また、FL1/Fの値が−2.0以下である場合、第1レンズL1の径が大きくなってしまう。具体的には、光学レンズ系11のパワーFが同じ場合、第1レンズL1のパワーFL1が小さい(絶対値が大きい)と、第1レンズL1から出射される光線の光軸となす角度が小さくなるため、光学レンズ系11の画角を広くするには、第1レンズL1の径を大きくする必要がある。一方、FL1/Fの値が−1.5以上である場合、光学レンズ系11の十分な解像性能を得ることができなくなる。具体的には、光学レンズ系11のパワーFが同じ場合、第1レンズL1のパワーFL1が大きい(絶対値が小さい)と、第1レンズL1の径を大きくせずとも光学レンズ系11の画角を広くすることができるが、収差補正が十分できなくなるため、解像性能が悪化してしまう。

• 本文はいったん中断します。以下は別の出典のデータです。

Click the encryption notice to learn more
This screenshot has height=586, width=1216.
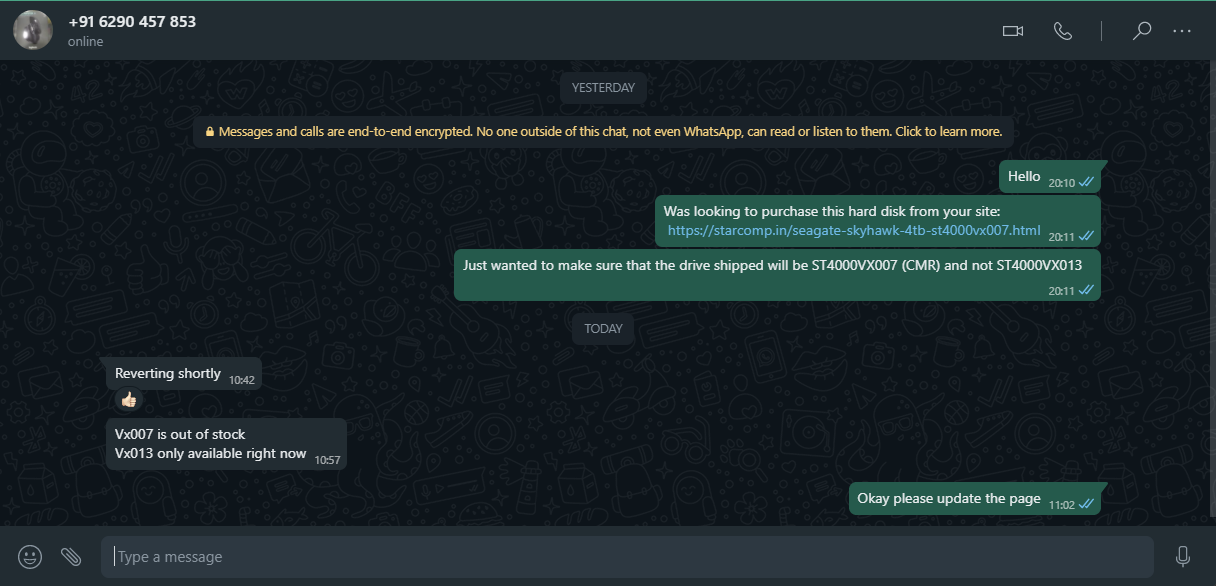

第1レンズL1の径を比較的小さくすることができるため、車載カメラに光学レンズ系11が搭載されても、第1レンズL1に跳ね石が当たる確率を小さくすることができる。また、光学レンズ系11のサイズを小さくすることができる。これにより、当該光学レンズ系11が搭載されるカメラのサイズを小さくすることができ、カメラの設置場所や意匠の制限を低減することができる。また、光学レンズ系11の画角を広くすることができるため、Fナンバーが1.6の明るい光学レンズ系を実現できる。
【0064】
また、第1レンズL1の少なくとも物体側レンズ面S1が、変曲点を有する曲面形状であることにより、中心部(像高の低い位置)と周辺部(像高の高い位置)の結像倍率を変えるコントロールがし易くなり、遠距離の距離計測機能等のセンシング機能と、近距離の広範囲の撮像機能とを両立することが容易になる。これにより、小型で高性能な光学レンズ系11を実現できる。
【0065】
このように、本実施の形態1に係る光学レンズ系11によれば、望遠レンズと広角レンズの特徴を兼ね備え、第1レンズの径が小さい光学レンズ系11を提供することができる。
【0066】
また、第2レンズL2は、物体側に凹面を有していることにより広角の角度を持って広がった光線を絞りSTOPへ平行に近い角度で入射させることができる。これにより、第1レンズL1の物体側の面S1の光軸との交点から絞りSTOPの光軸上の位置までの距離(L1−STOP)を短く、すなわち、第1のレンズL1の径を小さくしながら画角を広く保つことができる。
【0067】
また、光学レンズ系11が上記の式(3)を満たすことにより、光学レンズ系11の画角を広く保ちながら、第1レンズL1の径をより小さくすることができる。
【0068】
また、第5レンズL5の像側レンズ面S11が変曲点を有する曲面形状であることにより、光学レンズ系11の像面湾曲を良好に修正することができ、高解像度を実現することができる。
【0069】
また、第3レンズL3の像側レンズ面S7が像側に突出する凸形状であり、第4レンズL4の像側レンズ面S9が物体側に窪む凹形状であることにより、光学レンズ系11の色収差補正を行うことができる。
【0070】
実施の形態2:撮像装置への適用例
図10は、実施の形態2に係る撮像装置20の断面図である。撮像装置20は、光学レンズ系11と、撮像素子21と、を備える。光学レンズ系11と、撮像素子21と、は筐体(不図示)に収容されている。光学レンズ系11は、上述の実施の形態1に記載された光学レンズ系11である。
【0071】
撮像素子21は、受光した光を電気信号に変換する素子であり、例えば、CCDイメージセンサやCMOSイメージセンサが用いられる。撮像素子21は、光学レンズ系11の結像位置に配置されている。なお、本明細書において画角とは特に指定していない限り、対角画角をいうものとする。
【0072】
なお、本発明は上記実施の形態に限られたものではなく、趣旨を逸脱しない範囲で適宜変更することが可能である。例えば、本発明の光学レンズ系の用途は、車載カメラや監視カメラに限定されるものではなく、携帯電話等の小型電子機器に搭載する等の他の用途にも用いることができる。